> INPUT
╭──
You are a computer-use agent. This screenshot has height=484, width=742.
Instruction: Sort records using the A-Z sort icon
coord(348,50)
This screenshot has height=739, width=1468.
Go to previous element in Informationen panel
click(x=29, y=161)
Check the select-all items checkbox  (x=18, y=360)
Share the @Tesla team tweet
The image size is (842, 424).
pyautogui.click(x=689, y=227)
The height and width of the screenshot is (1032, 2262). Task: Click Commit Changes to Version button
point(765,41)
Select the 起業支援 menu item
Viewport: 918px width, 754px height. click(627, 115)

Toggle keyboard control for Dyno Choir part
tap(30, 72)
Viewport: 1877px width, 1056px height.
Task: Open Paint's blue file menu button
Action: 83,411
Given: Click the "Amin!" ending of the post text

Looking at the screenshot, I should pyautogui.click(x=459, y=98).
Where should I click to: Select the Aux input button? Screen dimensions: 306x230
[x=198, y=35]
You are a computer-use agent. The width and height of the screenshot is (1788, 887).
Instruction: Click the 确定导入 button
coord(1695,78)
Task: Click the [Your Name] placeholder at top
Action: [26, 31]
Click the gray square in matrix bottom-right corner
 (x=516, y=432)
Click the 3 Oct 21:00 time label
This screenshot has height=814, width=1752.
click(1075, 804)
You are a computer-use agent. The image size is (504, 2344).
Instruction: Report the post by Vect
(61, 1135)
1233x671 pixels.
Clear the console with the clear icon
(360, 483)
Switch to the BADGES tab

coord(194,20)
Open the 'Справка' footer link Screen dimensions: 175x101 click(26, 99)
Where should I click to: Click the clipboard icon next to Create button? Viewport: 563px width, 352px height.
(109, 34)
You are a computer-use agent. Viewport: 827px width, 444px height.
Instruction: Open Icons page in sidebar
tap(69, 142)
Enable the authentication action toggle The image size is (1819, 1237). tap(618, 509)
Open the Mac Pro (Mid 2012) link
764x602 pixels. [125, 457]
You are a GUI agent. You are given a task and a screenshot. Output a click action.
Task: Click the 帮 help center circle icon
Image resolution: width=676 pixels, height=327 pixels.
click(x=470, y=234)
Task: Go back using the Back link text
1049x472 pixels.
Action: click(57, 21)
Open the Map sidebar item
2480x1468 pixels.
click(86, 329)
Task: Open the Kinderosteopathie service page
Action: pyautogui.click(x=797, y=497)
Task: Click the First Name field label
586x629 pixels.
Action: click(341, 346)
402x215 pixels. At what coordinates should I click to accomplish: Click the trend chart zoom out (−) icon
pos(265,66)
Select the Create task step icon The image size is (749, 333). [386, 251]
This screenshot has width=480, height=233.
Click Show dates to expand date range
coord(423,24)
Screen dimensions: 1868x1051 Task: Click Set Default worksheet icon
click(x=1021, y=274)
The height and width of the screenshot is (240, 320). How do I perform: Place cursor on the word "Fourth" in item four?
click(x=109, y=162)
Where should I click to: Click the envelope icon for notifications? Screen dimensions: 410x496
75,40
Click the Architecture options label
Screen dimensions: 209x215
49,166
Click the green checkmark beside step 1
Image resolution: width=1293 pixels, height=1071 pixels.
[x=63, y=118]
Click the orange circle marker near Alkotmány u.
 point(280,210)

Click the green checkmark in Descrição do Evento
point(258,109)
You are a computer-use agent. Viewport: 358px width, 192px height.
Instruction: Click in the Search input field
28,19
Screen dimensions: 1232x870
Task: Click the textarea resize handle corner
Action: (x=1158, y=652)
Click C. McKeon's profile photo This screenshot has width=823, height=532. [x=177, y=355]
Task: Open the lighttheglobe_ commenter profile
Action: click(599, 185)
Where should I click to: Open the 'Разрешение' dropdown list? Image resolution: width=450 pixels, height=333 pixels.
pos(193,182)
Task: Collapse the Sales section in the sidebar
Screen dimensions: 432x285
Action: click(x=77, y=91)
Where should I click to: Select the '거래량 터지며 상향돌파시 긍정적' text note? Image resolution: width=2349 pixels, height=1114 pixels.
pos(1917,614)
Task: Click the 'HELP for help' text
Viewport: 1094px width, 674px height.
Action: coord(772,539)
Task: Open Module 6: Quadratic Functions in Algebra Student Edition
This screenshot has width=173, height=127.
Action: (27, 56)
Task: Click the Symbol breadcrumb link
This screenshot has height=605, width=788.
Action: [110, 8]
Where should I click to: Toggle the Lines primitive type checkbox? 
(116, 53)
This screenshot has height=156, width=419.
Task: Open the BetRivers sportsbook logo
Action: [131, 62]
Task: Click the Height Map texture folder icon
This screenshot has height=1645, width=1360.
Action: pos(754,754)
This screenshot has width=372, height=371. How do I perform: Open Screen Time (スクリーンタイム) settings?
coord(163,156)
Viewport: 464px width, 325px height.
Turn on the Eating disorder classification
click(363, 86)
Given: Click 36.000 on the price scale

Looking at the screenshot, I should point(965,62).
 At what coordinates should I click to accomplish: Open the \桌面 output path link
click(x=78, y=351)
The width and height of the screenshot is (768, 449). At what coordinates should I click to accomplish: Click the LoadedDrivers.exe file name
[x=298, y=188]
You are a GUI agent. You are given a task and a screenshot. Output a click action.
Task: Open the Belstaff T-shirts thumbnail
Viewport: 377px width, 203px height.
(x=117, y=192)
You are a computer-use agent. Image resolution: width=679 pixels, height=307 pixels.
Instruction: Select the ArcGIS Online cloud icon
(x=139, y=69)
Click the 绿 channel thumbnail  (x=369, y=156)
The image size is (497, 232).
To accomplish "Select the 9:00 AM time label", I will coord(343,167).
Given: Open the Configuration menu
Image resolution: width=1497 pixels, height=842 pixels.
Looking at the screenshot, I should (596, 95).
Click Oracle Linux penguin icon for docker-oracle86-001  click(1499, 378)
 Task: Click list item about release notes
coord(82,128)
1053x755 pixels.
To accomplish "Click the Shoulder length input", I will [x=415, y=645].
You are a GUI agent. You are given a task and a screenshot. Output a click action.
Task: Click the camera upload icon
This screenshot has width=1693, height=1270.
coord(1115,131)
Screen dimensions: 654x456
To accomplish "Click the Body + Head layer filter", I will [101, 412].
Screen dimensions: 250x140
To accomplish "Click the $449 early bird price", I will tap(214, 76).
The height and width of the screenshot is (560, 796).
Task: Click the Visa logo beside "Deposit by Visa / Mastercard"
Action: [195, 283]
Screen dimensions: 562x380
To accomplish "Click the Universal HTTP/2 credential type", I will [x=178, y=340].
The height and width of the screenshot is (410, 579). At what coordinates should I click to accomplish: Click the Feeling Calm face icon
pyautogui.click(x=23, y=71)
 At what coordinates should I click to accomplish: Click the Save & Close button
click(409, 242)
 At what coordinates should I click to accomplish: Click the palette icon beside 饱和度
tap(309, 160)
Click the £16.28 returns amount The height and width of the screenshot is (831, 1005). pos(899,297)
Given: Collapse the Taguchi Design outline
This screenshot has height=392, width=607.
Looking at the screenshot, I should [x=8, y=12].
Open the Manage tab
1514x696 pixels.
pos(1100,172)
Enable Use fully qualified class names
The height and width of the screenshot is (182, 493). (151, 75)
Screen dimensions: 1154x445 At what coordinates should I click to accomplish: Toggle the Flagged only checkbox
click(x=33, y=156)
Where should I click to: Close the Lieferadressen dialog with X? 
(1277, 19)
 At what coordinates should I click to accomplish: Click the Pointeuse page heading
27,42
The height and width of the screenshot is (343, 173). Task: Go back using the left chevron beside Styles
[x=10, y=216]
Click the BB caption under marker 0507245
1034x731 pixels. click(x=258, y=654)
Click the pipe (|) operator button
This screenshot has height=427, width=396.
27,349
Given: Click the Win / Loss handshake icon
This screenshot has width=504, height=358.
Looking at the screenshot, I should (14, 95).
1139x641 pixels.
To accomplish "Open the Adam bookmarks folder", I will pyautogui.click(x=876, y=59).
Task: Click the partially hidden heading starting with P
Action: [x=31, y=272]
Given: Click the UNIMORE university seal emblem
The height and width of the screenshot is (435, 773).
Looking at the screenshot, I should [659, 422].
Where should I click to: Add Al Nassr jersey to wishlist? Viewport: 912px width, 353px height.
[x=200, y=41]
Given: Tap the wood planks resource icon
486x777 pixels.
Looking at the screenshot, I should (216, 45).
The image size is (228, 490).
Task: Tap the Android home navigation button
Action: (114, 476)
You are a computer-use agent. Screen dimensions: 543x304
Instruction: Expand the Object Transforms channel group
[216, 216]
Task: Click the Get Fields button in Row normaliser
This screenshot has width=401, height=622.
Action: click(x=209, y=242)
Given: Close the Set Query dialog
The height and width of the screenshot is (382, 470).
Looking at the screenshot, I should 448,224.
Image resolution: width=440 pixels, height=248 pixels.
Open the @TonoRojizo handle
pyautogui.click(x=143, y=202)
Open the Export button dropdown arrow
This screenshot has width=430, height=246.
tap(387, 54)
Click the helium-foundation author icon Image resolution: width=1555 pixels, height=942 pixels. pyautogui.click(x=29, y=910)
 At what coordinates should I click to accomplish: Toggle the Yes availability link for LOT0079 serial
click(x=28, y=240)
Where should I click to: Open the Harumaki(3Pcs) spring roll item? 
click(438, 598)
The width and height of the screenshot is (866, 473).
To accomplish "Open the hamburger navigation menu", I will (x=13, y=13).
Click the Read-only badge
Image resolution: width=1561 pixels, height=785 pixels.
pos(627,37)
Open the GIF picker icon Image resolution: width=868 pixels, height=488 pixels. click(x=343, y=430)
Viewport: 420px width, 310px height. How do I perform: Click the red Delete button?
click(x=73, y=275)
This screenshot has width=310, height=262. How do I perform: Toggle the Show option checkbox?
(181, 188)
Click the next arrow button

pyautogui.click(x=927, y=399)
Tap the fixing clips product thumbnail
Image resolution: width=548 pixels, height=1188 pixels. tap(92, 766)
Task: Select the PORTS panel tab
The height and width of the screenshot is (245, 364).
╰──
> WHAT YOU HAVE TO DO
Format the listing from its first line through the line containing "pyautogui.click(x=689, y=227)", inclusive, as a JSON array of strings with one string per line. Omit any blank lines.

> FINAL ANSWER
[
  "You are a computer-use agent. This screenshot has height=484, width=742.",
  "Instruction: Sort records using the A-Z sort icon",
  "coord(348,50)",
  "This screenshot has height=739, width=1468.",
  "Go to previous element in Informationen panel",
  "click(x=29, y=161)",
  "Check the select-all items checkbox  (x=18, y=360)",
  "Share the @Tesla team tweet",
  "The image size is (842, 424).",
  "pyautogui.click(x=689, y=227)"
]